О французском и итальянском вежестве
Судя по свидетельству Таллемана де Рео, немалую роль в отказе госпожи де Рамбуйе от придворной жизни сыграло ее итальянское воспитание. Ее мать «нарочно говорила с дочерью по-итальянски, дабы та одинаково владела и этим языком, и французским». Что касается дворцовых приемов, то маркиза уже в молодости «говорила, что не видит ничего привлекательного в том, чтобы наблюдать, как люди толпятся у дверей, стремясь туда попасть, и ей случалось иной раз уходить в дальнюю комнату, дабы посмеяться над дурными порядками, существующими на этот счет во Франции».[21]
Сделаем небольшое историческое отступление. В XVI — начале XVII в. невежество французской знати было одним из общих мест эпохи. Так, в 1528 г. Бальдассаре Кастильоне писал:
Кроме добродетельности главным и истинным украшением души каждого, я полагаю, является образованность. Хотя французы благородным признают одно лишь военное дело, все же прочие занятия не ставят ни во что. Поэтому они не только не ценят науки, но, напротив, гнушаются ими, а всех образованных считают людьми низкими.[22]
Эти слова можно было бы отнести на счет национальных стереотипов, когда бы в «Комической истории Франсиона» (1623) им столетие спустя не вторил парижанин Шарль Сорель. По его наблюдениям, французские придворные, «будучи крайне невежественными», «не только питали отвращение к наукам, но и не могли видеть ни одной бумажонки, которая бы им не претила и не побуждала их к насмешкам».[23] Образованность несла на себе отпечаток профессионализма, то есть буржуазности. Она была необходима тем, кто был связан с административным управлением, а также юристам, финансистам, коммерсантам и части духовенства. Занятием благородного человека была война.

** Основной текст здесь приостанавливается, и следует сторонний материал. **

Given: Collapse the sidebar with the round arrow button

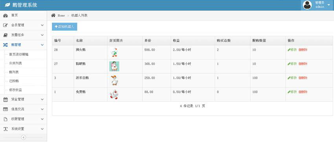Looking at the screenshot, I should (23, 138).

Конечно, не все было столь однозначно. Франциск I покровительствовал наукам и искусствам и в пику Сорбонне основал Коллеж де Франс (1530), призванный стать моделью нового, более светского типа образования. Как напоминает в «Принцессе Клевской» госпожа де Лафайет, по-своему утонченным был двор его сына, Генриха II. Но религиозные войны второй половины XVI в. положили конец культурной политике дома Валуа; потребовалось почти столетие, чтобы королевский двор снова начал играть роль законодателя вкуса. Этим, кстати, объясняется сходство отзывов Кастильоне и Сореля: один еще не успел оценить подъем французской придворной культуры, другой констатировал ее (временный) упадок.

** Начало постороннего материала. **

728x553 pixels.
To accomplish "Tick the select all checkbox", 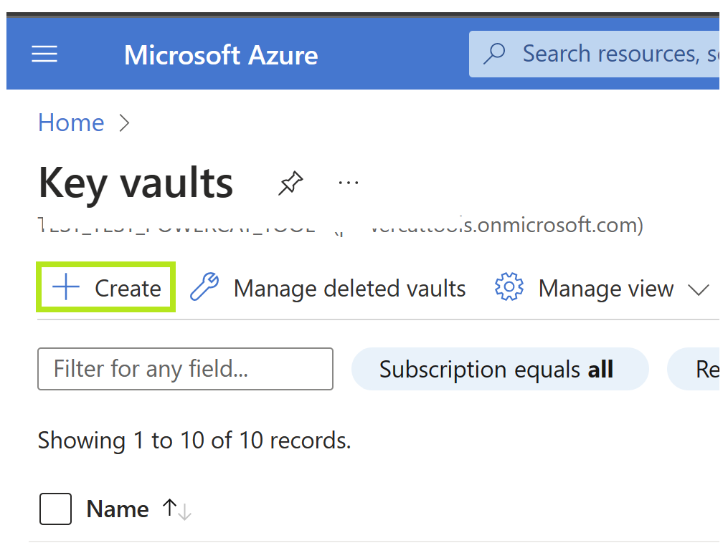I will (x=55, y=509).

Сословные предрассудки сами по себе не способны объяснить презрение к учености: итальянцы кичились знатностью не меньше французов, тем не менее для них в XVI в. хорошее образование стало одним из желательных и даже необходимых атрибутов благородства. В терминах «аналогии с драмой» можно сказать, что в Италии того времени уже произошло расширение ролевого репертуара, в то время как во Франции превалировало еще средневековое представление об общественных функциях человека. Как показал Дюби, эпоха раннего Средневековья знала деление на мирян и духовенство, на воинов и мирных людей. Эти категории были открытыми и взаимопроникающими. Но к IX–X вв. под влиянием целого ряда причин, в том числе из-за ослабления королевской власти, в Европе постепенно сформировалась новая система взаимоподчинения. Будучи основана на силе, она стирала разницу между свободными крестьянами и рабами, равно подчиняя их хозяину замка. И углубляла различие между носившими и не носившими оружие, которое все чаще обращалось не против внешнего врага, а против окрестных жителей. Так складывалось сословие рыцарей, лишь номинально подчинявшееся королевской власти. Тогда же была сформулирована концепция трех порядков, или трех сословий (первое составляли молящиеся, второе — сражающиеся, третье — пашущие), призванная освятить иерархическую структуру мирского общества (мирская иерархия отражала небесную, ибо равенство не мыслилось и между ангелами). Такой взгляд на устройство социума исповедовали епископы, стремившиеся поддержать светское государство, меж тем как идеология рыцарства скорее сближала его с монашеством. По мнению адептов трехчастного деления общества, спасение души состояло в том, чтобы каждый оставался на месте, определенном ему Господом, и хорошо исполнял свой долг, не пытаясь присвоить себе чужие добродетели.